*Records from a dataset*.
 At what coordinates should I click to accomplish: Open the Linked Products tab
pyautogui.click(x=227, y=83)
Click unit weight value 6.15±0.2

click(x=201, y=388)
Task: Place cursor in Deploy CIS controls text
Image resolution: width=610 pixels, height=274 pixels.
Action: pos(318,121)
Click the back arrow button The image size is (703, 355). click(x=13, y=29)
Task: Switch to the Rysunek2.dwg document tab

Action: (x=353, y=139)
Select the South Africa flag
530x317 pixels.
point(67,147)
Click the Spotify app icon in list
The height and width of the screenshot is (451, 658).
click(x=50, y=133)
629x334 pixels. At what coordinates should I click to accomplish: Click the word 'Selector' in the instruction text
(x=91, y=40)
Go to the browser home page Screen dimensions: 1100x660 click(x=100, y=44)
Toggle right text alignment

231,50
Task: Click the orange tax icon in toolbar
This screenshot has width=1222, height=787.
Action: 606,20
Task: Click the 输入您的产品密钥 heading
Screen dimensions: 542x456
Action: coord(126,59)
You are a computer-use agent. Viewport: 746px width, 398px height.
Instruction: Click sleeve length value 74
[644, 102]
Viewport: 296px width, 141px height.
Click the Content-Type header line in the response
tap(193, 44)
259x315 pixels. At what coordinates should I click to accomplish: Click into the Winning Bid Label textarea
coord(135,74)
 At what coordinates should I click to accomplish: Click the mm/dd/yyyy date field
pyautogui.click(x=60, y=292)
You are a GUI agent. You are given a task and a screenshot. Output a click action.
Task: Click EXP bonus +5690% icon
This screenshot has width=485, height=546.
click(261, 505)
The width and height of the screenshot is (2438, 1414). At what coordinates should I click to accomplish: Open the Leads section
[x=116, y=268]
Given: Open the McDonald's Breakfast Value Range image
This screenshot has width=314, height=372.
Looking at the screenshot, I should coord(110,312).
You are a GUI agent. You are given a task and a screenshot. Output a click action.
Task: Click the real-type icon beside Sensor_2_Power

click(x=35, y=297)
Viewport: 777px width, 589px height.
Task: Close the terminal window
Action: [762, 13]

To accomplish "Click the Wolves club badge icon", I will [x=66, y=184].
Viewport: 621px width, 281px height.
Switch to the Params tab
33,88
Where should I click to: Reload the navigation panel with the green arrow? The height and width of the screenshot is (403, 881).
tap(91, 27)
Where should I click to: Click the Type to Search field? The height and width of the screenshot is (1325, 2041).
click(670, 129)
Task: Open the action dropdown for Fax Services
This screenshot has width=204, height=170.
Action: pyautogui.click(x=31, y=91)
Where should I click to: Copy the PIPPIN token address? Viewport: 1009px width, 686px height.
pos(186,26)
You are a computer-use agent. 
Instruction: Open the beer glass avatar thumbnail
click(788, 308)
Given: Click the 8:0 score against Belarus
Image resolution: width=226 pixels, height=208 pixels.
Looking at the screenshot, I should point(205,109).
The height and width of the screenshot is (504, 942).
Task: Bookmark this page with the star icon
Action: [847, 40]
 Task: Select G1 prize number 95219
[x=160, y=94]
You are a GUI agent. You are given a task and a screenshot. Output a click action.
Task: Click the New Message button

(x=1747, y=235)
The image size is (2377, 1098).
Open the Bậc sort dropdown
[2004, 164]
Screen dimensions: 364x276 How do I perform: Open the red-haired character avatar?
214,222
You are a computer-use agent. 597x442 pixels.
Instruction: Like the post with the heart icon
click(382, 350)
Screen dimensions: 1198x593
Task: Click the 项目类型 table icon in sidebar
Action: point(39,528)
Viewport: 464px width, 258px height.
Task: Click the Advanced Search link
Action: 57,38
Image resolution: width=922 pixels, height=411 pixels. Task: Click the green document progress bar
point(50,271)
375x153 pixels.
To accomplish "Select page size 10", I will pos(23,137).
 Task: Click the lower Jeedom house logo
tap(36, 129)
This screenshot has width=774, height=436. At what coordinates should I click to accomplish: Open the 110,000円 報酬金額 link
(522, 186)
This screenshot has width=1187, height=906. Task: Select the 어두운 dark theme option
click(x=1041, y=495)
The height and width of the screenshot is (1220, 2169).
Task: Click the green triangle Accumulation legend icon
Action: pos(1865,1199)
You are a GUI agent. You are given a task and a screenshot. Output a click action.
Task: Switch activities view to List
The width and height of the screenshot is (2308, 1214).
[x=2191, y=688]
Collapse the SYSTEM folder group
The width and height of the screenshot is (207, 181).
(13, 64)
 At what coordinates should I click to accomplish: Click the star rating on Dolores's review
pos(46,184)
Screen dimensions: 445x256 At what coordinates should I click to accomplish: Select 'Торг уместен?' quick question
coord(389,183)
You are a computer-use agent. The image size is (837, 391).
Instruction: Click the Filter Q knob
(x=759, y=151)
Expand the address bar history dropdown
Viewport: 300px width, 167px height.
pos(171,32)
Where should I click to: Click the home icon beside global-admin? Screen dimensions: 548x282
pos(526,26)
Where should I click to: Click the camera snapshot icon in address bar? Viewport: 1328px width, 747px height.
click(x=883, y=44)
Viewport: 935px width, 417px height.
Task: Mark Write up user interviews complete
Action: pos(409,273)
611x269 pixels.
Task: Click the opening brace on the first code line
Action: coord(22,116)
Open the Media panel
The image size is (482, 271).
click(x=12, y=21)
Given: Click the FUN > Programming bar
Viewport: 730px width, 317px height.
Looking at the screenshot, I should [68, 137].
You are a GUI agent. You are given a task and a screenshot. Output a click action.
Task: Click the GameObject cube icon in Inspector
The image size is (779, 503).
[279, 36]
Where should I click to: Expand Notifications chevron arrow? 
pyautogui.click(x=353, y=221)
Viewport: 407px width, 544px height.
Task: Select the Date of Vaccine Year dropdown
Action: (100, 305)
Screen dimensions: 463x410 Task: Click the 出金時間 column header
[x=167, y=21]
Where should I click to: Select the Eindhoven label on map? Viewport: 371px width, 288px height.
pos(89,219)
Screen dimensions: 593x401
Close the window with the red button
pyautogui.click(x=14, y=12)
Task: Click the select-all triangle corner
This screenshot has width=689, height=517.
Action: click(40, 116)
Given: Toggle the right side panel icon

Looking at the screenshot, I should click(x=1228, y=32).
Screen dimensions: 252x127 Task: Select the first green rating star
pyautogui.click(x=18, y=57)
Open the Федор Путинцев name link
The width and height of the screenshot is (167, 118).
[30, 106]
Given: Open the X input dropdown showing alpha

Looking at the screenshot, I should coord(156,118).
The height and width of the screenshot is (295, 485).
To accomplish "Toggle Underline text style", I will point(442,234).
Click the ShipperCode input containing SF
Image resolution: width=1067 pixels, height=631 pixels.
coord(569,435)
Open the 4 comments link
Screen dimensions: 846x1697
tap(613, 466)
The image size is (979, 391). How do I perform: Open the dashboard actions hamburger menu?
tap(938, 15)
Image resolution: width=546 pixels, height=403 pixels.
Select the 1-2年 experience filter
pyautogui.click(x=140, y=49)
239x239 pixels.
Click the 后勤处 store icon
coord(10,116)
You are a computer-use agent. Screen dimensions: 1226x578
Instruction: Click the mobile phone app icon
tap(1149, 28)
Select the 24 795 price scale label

*Work to do*. Edit the entries above so that each "At what coordinates should I click to accomplish" becomes "Where should I click to", leaving everything else untouched.

*The result*.
 Where should I click to: Open the Linked Products tab
pyautogui.click(x=227, y=83)
Click unit weight value 6.15±0.2

click(x=201, y=388)
Task: Place cursor in Deploy CIS controls text
Image resolution: width=610 pixels, height=274 pixels.
Action: pos(318,121)
Click the back arrow button The image size is (703, 355). click(x=13, y=29)
Task: Switch to the Rysunek2.dwg document tab

Action: (x=353, y=139)
Select the South Africa flag
530x317 pixels.
point(67,147)
Click the Spotify app icon in list
The height and width of the screenshot is (451, 658).
click(x=50, y=133)
629x334 pixels. Where should I click to: Click the word 'Selector' in the instruction text
(x=91, y=40)
Go to the browser home page Screen dimensions: 1100x660 click(x=100, y=44)
Toggle right text alignment

231,50
Task: Click the orange tax icon in toolbar
This screenshot has width=1222, height=787.
Action: 606,20
Task: Click the 输入您的产品密钥 heading
Screen dimensions: 542x456
Action: coord(126,59)
You are a computer-use agent. Viewport: 746px width, 398px height.
Instruction: Click sleeve length value 74
[644, 102]
Viewport: 296px width, 141px height.
Click the Content-Type header line in the response
tap(193, 44)
259x315 pixels. Where should I click to: Click into the Winning Bid Label textarea
coord(135,74)
 Where should I click to: Click the mm/dd/yyyy date field
pyautogui.click(x=60, y=292)
You are a GUI agent. You are given a task and a screenshot. Output a click action.
Task: Click EXP bonus +5690% icon
This screenshot has width=485, height=546.
click(261, 505)
The width and height of the screenshot is (2438, 1414). Where should I click to: Open the Leads section
[x=116, y=268]
Given: Open the McDonald's Breakfast Value Range image
This screenshot has width=314, height=372.
Looking at the screenshot, I should coord(110,312).
You are a GUI agent. You are given a task and a screenshot. Output a click action.
Task: Click the real-type icon beside Sensor_2_Power

click(x=35, y=297)
Viewport: 777px width, 589px height.
Task: Close the terminal window
Action: [762, 13]

To accomplish "Click the Wolves club badge icon", I will [x=66, y=184].
Viewport: 621px width, 281px height.
Switch to the Params tab
33,88
Where should I click to: Reload the navigation panel with the green arrow? The height and width of the screenshot is (403, 881).
tap(91, 27)
Where should I click to: Click the Type to Search field? The height and width of the screenshot is (1325, 2041).
click(670, 129)
Task: Open the action dropdown for Fax Services
This screenshot has width=204, height=170.
Action: pyautogui.click(x=31, y=91)
Where should I click to: Copy the PIPPIN token address? Viewport: 1009px width, 686px height.
pos(186,26)
You are a computer-use agent. 
Instruction: Open the beer glass avatar thumbnail
click(788, 308)
Given: Click the 8:0 score against Belarus
Image resolution: width=226 pixels, height=208 pixels.
Looking at the screenshot, I should point(205,109).
The height and width of the screenshot is (504, 942).
Task: Bookmark this page with the star icon
Action: [847, 40]
 Task: Select G1 prize number 95219
[x=160, y=94]
You are a GUI agent. You are given a task and a screenshot. Output a click action.
Task: Click the New Message button

(x=1747, y=235)
The image size is (2377, 1098).
Open the Bậc sort dropdown
[2004, 164]
Screen dimensions: 364x276 How do I perform: Open the red-haired character avatar?
214,222
You are a computer-use agent. 597x442 pixels.
Instruction: Like the post with the heart icon
click(382, 350)
Screen dimensions: 1198x593
Task: Click the 项目类型 table icon in sidebar
Action: point(39,528)
Viewport: 464px width, 258px height.
Task: Click the Advanced Search link
Action: 57,38
Image resolution: width=922 pixels, height=411 pixels. Task: Click the green document progress bar
point(50,271)
375x153 pixels.
To accomplish "Select page size 10", I will pos(23,137).
 Task: Click the lower Jeedom house logo
tap(36, 129)
This screenshot has width=774, height=436. Where should I click to: Open the 110,000円 報酬金額 link
(522, 186)
This screenshot has width=1187, height=906. Task: Select the 어두운 dark theme option
click(x=1041, y=495)
The height and width of the screenshot is (1220, 2169).
Task: Click the green triangle Accumulation legend icon
Action: pos(1865,1199)
You are a GUI agent. You are given a task and a screenshot. Output a click action.
Task: Switch activities view to List
The width and height of the screenshot is (2308, 1214).
[x=2191, y=688]
Collapse the SYSTEM folder group
The width and height of the screenshot is (207, 181).
(13, 64)
 Where should I click to: Click the star rating on Dolores's review
pos(46,184)
Screen dimensions: 445x256 Where should I click to: Select 'Торг уместен?' quick question
coord(389,183)
You are a computer-use agent. The image size is (837, 391).
Instruction: Click the Filter Q knob
(x=759, y=151)
Expand the address bar history dropdown
Viewport: 300px width, 167px height.
pos(171,32)
Where should I click to: Click the home icon beside global-admin? Screen dimensions: 548x282
pos(526,26)
Where should I click to: Click the camera snapshot icon in address bar? Viewport: 1328px width, 747px height.
click(x=883, y=44)
Viewport: 935px width, 417px height.
Task: Mark Write up user interviews complete
Action: pos(409,273)
611x269 pixels.
Task: Click the opening brace on the first code line
Action: coord(22,116)
Open the Media panel
The image size is (482, 271).
click(x=12, y=21)
Given: Click the FUN > Programming bar
Viewport: 730px width, 317px height.
Looking at the screenshot, I should [68, 137].
You are a GUI agent. You are given a task and a screenshot. Output a click action.
Task: Click the GameObject cube icon in Inspector
The image size is (779, 503).
[279, 36]
Where should I click to: Expand Notifications chevron arrow? 
pyautogui.click(x=353, y=221)
Viewport: 407px width, 544px height.
Task: Select the Date of Vaccine Year dropdown
Action: (100, 305)
Screen dimensions: 463x410 Task: Click the 出金時間 column header
[x=167, y=21]
Where should I click to: Select the Eindhoven label on map? Viewport: 371px width, 288px height.
pos(89,219)
Screen dimensions: 593x401
Close the window with the red button
pyautogui.click(x=14, y=12)
Task: Click the select-all triangle corner
This screenshot has width=689, height=517.
Action: click(40, 116)
Given: Toggle the right side panel icon

Looking at the screenshot, I should click(x=1228, y=32).
Screen dimensions: 252x127 Task: Select the first green rating star
pyautogui.click(x=18, y=57)
Open the Федор Путинцев name link
The width and height of the screenshot is (167, 118).
[30, 106]
Given: Open the X input dropdown showing alpha

Looking at the screenshot, I should coord(156,118).
The height and width of the screenshot is (295, 485).
To accomplish "Toggle Underline text style", I will point(442,234).
Click the ShipperCode input containing SF
Image resolution: width=1067 pixels, height=631 pixels.
coord(569,435)
Open the 4 comments link
Screen dimensions: 846x1697
tap(613, 466)
The image size is (979, 391). How do I perform: Open the dashboard actions hamburger menu?
tap(938, 15)
Image resolution: width=546 pixels, height=403 pixels.
Select the 1-2年 experience filter
pyautogui.click(x=140, y=49)
239x239 pixels.
Click the 后勤处 store icon
coord(10,116)
You are a computer-use agent. Screen dimensions: 1226x578
Instruction: Click the mobile phone app icon
tap(1149, 28)
Select the 24 795 price scale label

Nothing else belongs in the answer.